(Testo fornito)
In
particolare, dette modifiche alla formulazione iniziale del Decreto spaziano dall’allargamento
della platea dei destinatari, alla sostituzione del parametro di riferimento
per il calcolo dell’indennità risarcitoria, fino all’introduzione di ulteriori
adempimenti posti a carico dei datori di
lavoro.
Nelle
pagine seguenti, si riporta il testo integrale della Circolare in commento.
Fondazione Studi
Consulenti del lavoro
Circolare n.6
dell’11 marzo 2015
TUTELE
CRESCENTI: L’ANALISI DELLE NOVITA’
E’
stato pubblicato in Gazzetta Ufficiale n. 54 del 6 marzo 2015 il DECRETO
LEGISLATIVO 4 marzo 2015, n. 23 (in seguito “decreto”) contenente disposizioni
in materia di contratto di lavoro a tempo indeterminato a tutele crescenti, in
attuazione della legge 10 dicembre 2014, n. 183, entrato in vigore il 7 marzo
2015.
La
stesura finale del provvedimento contiene alcune significative modifiche
rispetto allo schema predisposto lo scorso 24 dicembre 2014 e inviato alle
Camere per il previsto parere.
Per
una disamina generale del provvedimento si rinvia alla circolare n. 1/2015 del
7 gennaio scorso e la successiva n. 4/2015, mentre con la presente circolare si
analizzano le sole novità introdotte nel testo pubblicato in Gazzetta
Ufficiale.

(Compito da svolgere)
Nel testo fornito, perché la circolare n. 6 rinvia alle circolari n. 1/2015 e n. 4/2015 per una disamina generale del provvedimento? Per favore, spiegalo in una o due frasi.

(Dati forniti)
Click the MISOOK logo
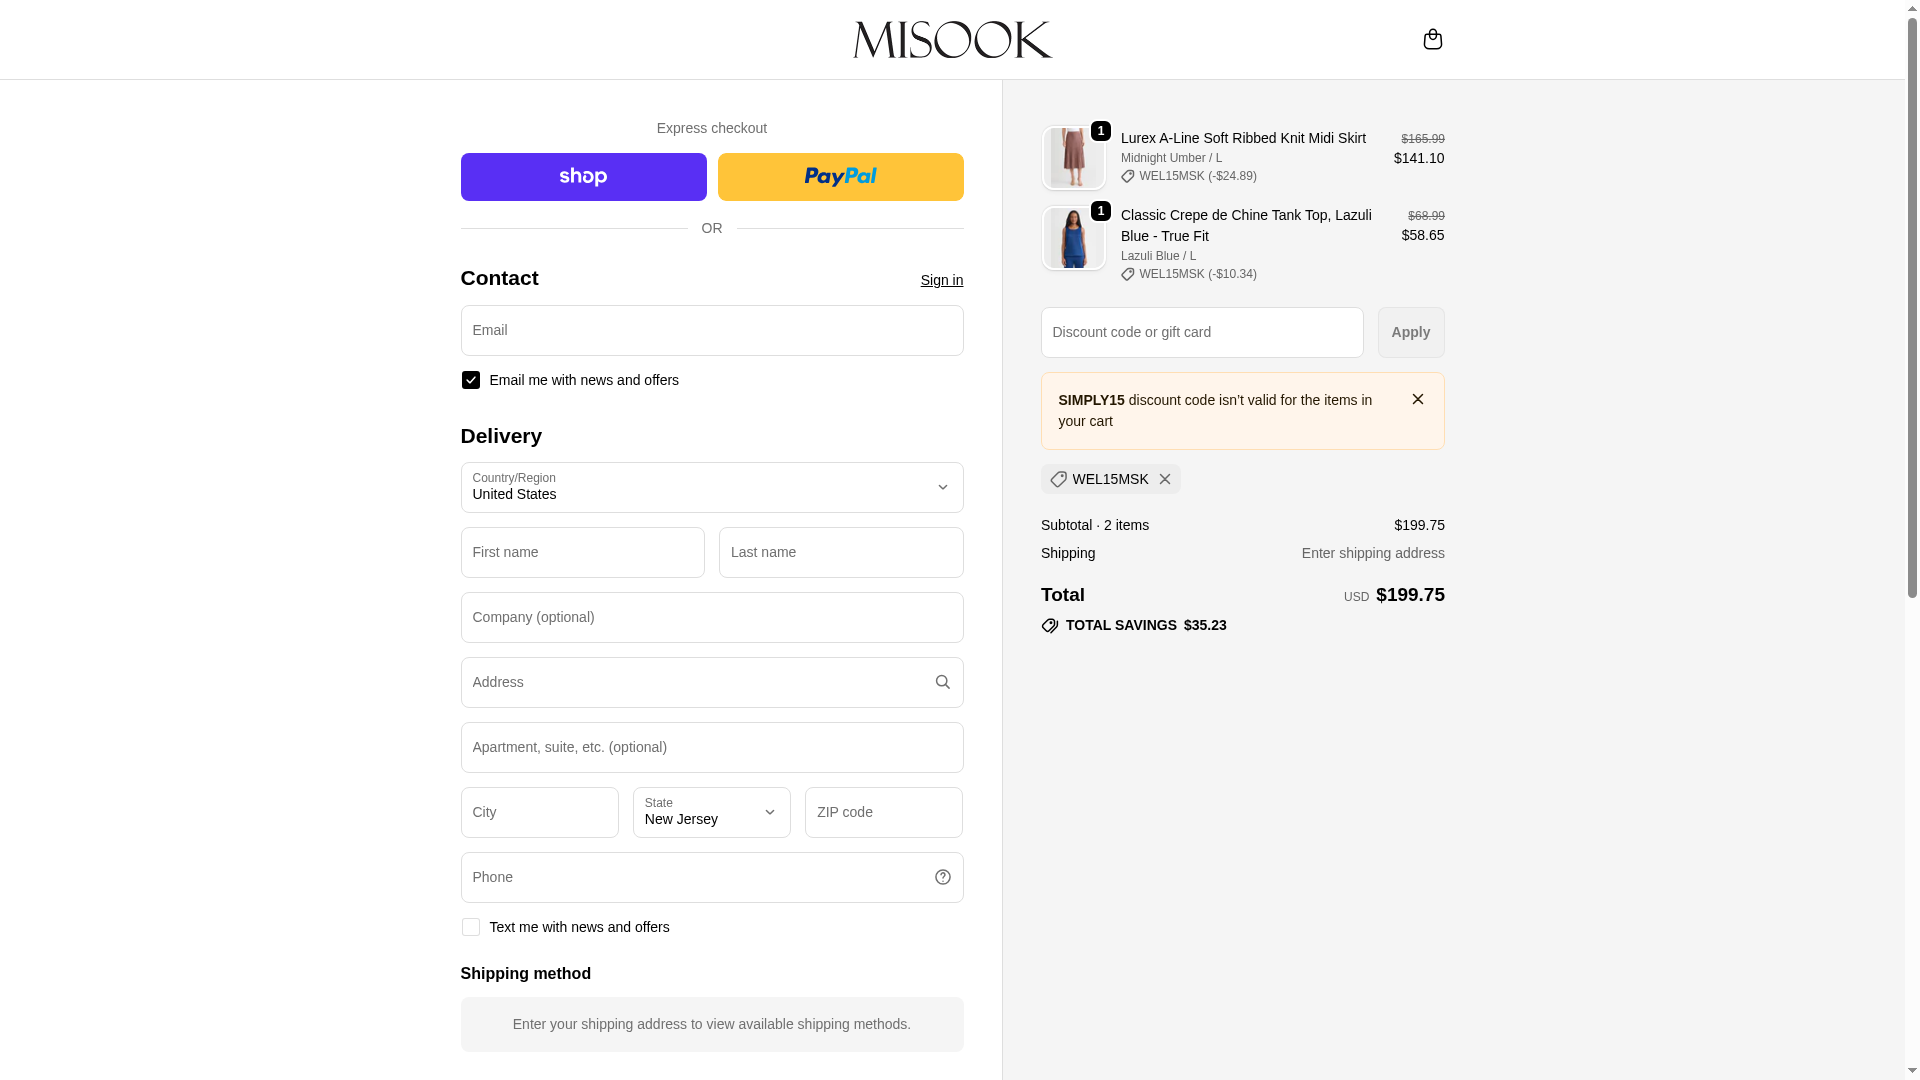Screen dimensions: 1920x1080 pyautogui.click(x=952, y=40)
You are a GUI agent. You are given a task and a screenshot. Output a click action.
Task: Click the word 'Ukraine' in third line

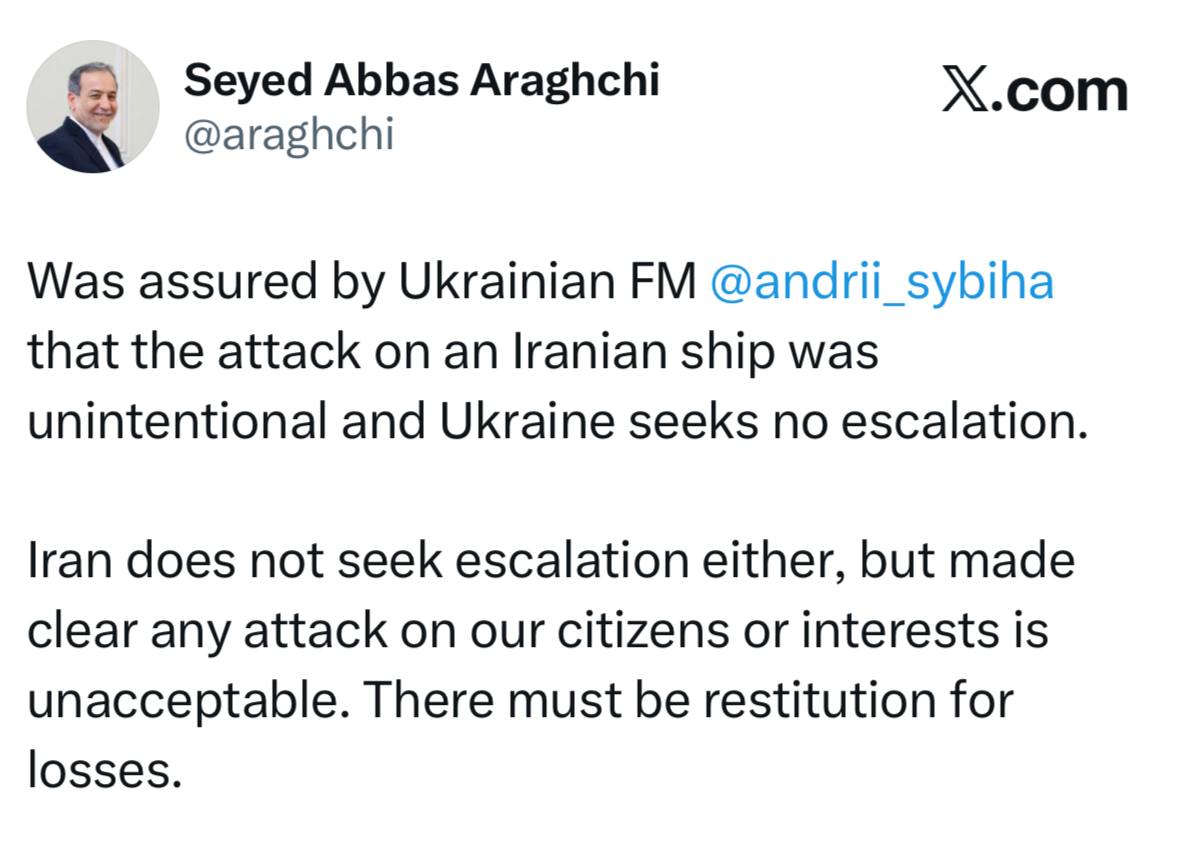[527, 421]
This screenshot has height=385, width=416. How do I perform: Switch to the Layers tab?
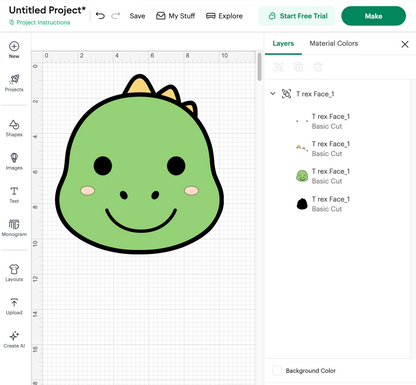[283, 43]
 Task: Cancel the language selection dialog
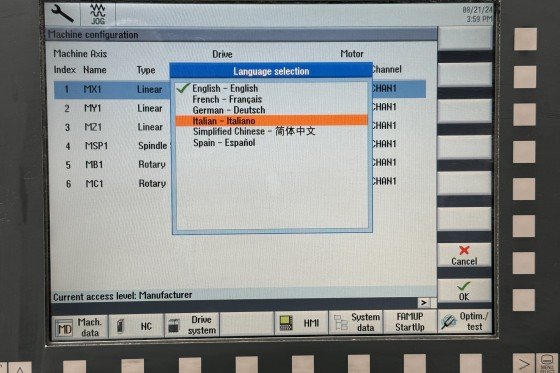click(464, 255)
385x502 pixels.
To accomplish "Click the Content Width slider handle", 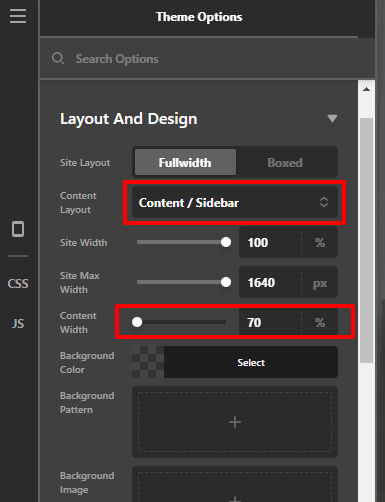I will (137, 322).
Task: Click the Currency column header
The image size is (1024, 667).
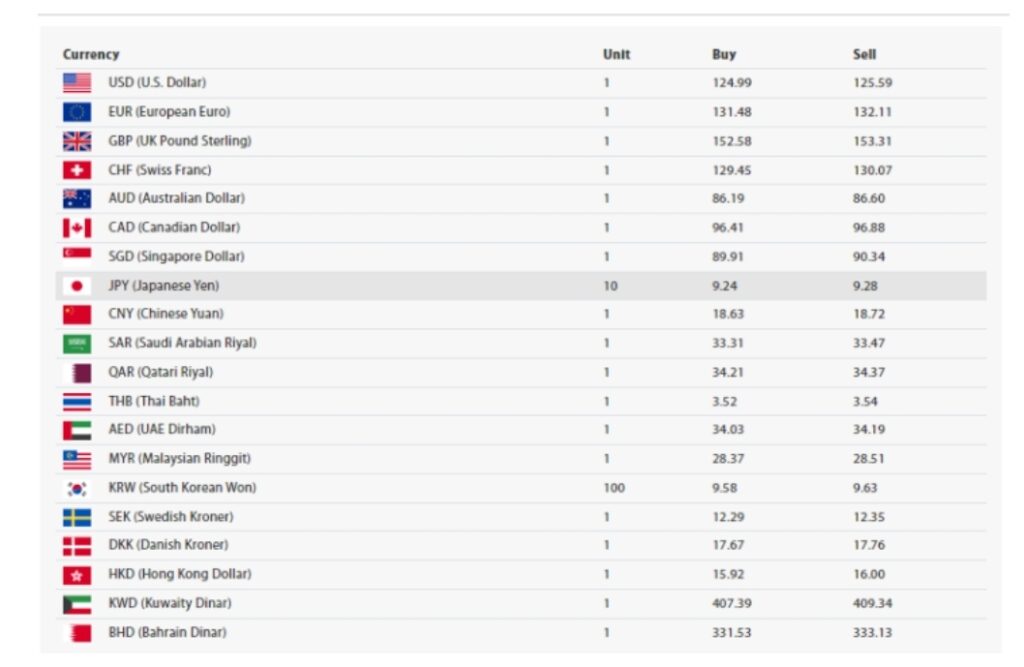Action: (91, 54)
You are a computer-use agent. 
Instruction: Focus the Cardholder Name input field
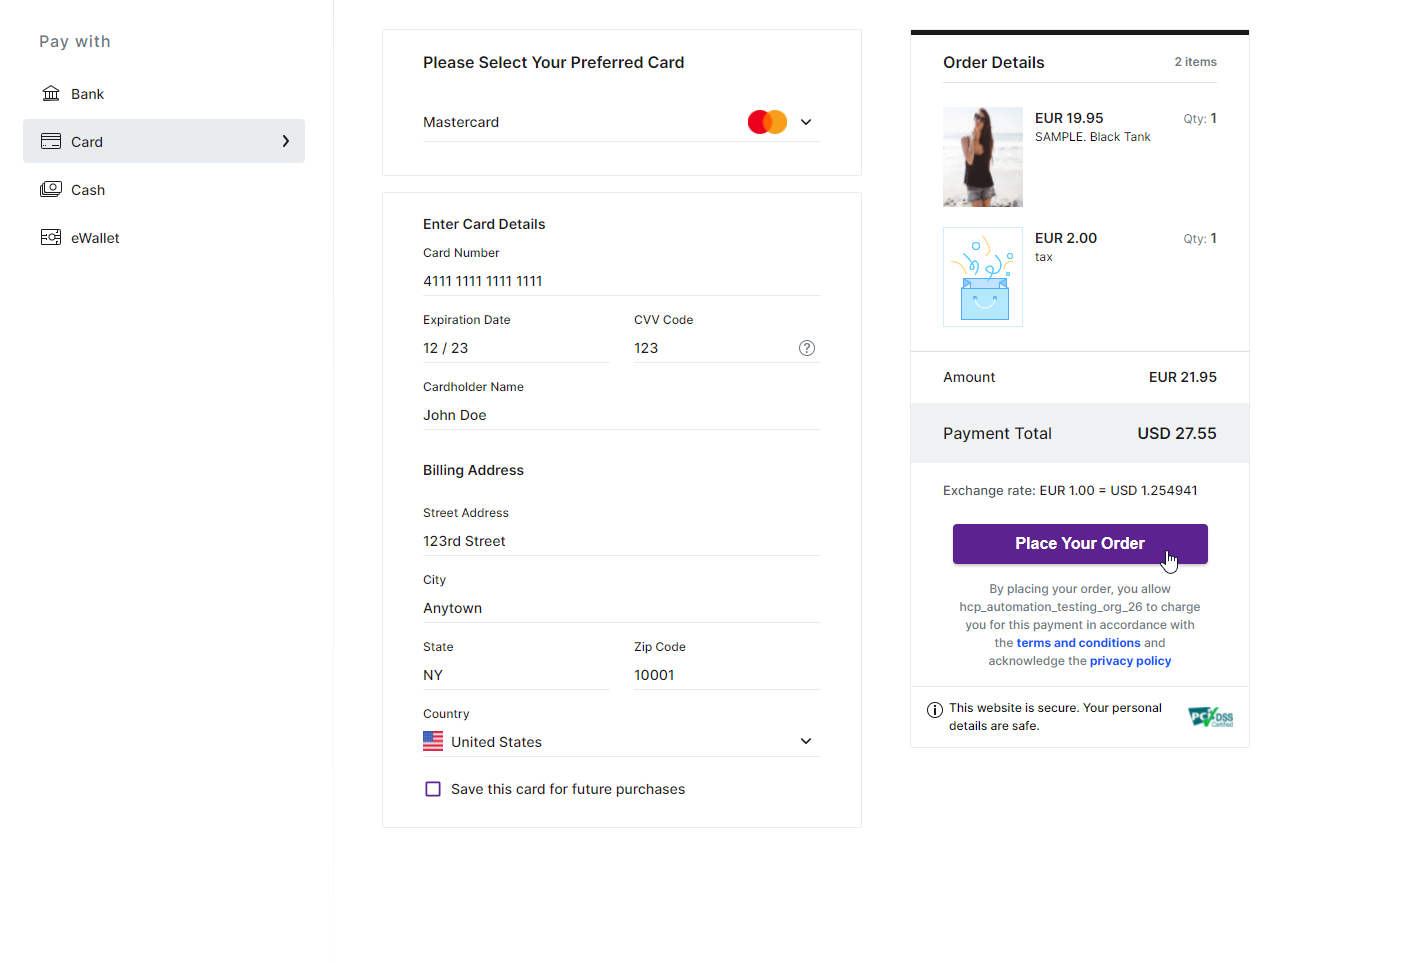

(In risposta)
Perché la circolare n. 6 analizza soltanto le novità introdotte nel testo del decreto pubblicato in Gazzetta Ufficiale. L'esame generale del provvedimento resta affidato a quelle due circolari precedenti, mentre le novità sono le modifiche significative della stesura finale rispetto allo schema del 24 dicembre 2014 inviato alle Camere per il parere.